Other IFF Vienna model projects are: Compassionate Community in Solothurn (Switzerland), a convent initiative in Switzerland which researched the potentials of translating pre-professional forms of supportive cultures into the practice of contemporary end of life care in the community with respect to ‘caring democracy’ (Tronto). Ethics from the bottom up (taking place in the regions of Bad Bentheim and Rüdesheim / Germany), a project that highlights a specific approach to compassionate communities whose emphasis is specifically on the development of empathy between community members through shared narratives of care and concern. It represents a paradigmatic shift from clinical ethics to “communal” ethics. Dementia-Friendly Pharmacy (in Lower Austria and Salzburg), a project that examines the role of community pharmacy in providing and enhancing community support for people living with dementia.
The IFF Vienna has developed a curriculum for a master of public health and palliative care. The programme will start in October 2017 at the Alpen-Adria University of Klagenfurt.
In cooperation with the Austrian Red Cross the IFF Vienna will launch caring community model projects in different model regions in Austria in the next two years. At the start of 2017 an international expert-workshop on the issue of caring community and local care networks will take place in Vienna.
Inspired by community and neighbourhood programmes of Hospices in in the UK the Tyrolean Hospice Association does have the vision to develop their new “Hospice House Tyrol” in Hall as initiator of compassionate communities. The IFF Vienna accompanies and evaluates the project.
A quick glimpse to Switzerland
Inspired by the Kerala model of “neighbourhood network palliative care” a few years ago a team of researchers (led by Prof. Steffen Eychmüller) of the Palliative Care Centre in St. Gallen initiated a community-based palliative care project in three regions in North-Eastern Switzerland and in Liechtenstein.
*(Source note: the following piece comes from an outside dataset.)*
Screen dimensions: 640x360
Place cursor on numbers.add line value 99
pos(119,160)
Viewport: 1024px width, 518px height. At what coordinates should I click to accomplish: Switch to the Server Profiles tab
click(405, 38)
The results of the research study and experiences gathered in the course of the research period have led to a series of recommendations for practical application, published in the handbook "Palliative Care in der Community". The palliative ostschweiz (Palliative Eastern Switzerland), as palliative care promoting association at cantonal level and nationally, continues those activities in terms of setting up local hospice- and palliative care networks in many municipalities in Eastern Switzerland. The current national research programme for end-of life care in Switzerland might reinforce public health issues in palliative care.